Working from the records below, repeat exactly the lines starting at the line that contains "Task: Click the technical" and ending at the line that contains "Task: Click the 下一步 button", inclusive.
Data records: Begin
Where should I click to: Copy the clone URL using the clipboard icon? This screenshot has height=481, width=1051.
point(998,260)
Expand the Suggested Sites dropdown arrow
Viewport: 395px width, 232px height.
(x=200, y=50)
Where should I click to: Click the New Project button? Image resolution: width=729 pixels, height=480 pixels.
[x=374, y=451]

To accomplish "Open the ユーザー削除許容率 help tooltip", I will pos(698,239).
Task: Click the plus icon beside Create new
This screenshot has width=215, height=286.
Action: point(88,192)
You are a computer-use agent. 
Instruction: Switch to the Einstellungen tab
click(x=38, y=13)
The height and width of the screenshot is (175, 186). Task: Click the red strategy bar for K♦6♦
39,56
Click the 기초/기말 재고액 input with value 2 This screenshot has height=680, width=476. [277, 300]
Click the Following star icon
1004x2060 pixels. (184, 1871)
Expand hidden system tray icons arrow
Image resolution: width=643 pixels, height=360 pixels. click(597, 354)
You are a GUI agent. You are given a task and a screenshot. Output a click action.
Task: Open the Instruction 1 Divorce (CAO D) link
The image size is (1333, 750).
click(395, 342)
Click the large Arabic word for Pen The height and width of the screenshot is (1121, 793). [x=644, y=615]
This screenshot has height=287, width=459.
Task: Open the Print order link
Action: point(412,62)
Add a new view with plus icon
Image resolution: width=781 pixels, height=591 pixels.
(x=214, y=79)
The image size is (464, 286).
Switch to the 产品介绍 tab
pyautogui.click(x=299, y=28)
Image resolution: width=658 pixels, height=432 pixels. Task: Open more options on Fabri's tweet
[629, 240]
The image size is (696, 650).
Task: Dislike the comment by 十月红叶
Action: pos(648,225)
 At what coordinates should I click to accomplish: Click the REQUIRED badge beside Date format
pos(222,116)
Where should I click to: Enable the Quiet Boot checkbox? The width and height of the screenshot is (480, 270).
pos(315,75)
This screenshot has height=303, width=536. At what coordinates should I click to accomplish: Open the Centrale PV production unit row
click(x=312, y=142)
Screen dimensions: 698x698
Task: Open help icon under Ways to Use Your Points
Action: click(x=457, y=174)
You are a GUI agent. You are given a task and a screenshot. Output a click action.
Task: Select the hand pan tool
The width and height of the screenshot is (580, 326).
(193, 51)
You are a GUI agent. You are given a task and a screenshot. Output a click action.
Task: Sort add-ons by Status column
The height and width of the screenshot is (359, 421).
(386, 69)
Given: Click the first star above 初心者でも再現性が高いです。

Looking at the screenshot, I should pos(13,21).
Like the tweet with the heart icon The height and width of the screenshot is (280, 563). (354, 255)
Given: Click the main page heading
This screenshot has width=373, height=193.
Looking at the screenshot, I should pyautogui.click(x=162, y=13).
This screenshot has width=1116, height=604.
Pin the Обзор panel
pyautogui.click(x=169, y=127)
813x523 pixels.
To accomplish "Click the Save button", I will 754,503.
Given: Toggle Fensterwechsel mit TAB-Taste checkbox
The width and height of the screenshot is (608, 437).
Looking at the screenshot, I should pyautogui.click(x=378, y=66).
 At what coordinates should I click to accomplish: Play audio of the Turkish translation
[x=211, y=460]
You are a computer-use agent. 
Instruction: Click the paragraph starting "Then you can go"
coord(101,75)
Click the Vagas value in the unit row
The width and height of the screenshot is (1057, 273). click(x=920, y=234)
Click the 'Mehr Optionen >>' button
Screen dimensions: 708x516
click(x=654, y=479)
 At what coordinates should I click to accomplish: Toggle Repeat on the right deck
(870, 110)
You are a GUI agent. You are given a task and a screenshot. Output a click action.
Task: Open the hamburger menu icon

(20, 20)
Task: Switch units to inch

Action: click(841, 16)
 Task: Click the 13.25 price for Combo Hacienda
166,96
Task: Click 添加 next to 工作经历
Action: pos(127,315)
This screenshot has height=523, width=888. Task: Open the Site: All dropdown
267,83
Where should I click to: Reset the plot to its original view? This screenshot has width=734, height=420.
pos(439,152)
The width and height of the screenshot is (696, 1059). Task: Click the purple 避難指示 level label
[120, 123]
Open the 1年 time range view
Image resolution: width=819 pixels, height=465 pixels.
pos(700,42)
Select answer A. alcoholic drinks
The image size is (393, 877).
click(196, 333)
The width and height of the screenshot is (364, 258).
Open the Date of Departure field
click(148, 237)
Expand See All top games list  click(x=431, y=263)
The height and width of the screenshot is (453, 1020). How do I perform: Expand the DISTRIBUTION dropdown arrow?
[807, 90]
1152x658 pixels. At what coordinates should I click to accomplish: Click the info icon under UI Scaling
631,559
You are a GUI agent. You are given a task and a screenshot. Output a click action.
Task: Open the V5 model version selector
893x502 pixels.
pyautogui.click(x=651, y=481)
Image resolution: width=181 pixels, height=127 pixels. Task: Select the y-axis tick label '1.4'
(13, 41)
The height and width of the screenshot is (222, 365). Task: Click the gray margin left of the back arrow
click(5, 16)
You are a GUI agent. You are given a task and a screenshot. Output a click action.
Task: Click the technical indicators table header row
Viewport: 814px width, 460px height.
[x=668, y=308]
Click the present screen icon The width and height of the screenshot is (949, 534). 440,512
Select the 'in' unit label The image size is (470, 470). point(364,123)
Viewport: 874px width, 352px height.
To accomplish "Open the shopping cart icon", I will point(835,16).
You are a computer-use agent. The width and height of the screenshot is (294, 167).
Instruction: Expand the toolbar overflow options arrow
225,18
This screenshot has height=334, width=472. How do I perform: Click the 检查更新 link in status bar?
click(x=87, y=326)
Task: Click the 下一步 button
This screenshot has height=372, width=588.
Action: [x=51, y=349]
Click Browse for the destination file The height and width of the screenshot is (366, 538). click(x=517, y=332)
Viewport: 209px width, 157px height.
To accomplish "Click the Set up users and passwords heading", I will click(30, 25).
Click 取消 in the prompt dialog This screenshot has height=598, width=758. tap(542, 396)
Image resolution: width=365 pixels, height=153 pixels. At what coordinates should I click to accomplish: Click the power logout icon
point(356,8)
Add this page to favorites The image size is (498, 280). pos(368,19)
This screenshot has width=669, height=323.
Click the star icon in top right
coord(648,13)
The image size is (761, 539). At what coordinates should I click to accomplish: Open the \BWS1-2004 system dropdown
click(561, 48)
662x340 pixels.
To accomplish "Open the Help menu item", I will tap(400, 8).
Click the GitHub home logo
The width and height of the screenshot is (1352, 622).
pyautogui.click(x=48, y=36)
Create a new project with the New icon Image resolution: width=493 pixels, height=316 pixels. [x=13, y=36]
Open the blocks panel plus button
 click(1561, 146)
Data records: End
**Response area**:
Task: Click the technical indicators table header row
Viewport: 814px width, 460px height.
[x=668, y=308]
Click the present screen icon The width and height of the screenshot is (949, 534). 440,512
Select the 'in' unit label The image size is (470, 470). point(364,123)
Viewport: 874px width, 352px height.
To accomplish "Open the shopping cart icon", I will point(835,16).
You are a computer-use agent. The width and height of the screenshot is (294, 167).
Instruction: Expand the toolbar overflow options arrow
225,18
This screenshot has height=334, width=472. How do I perform: Click the 检查更新 link in status bar?
click(x=87, y=326)
Task: Click the 下一步 button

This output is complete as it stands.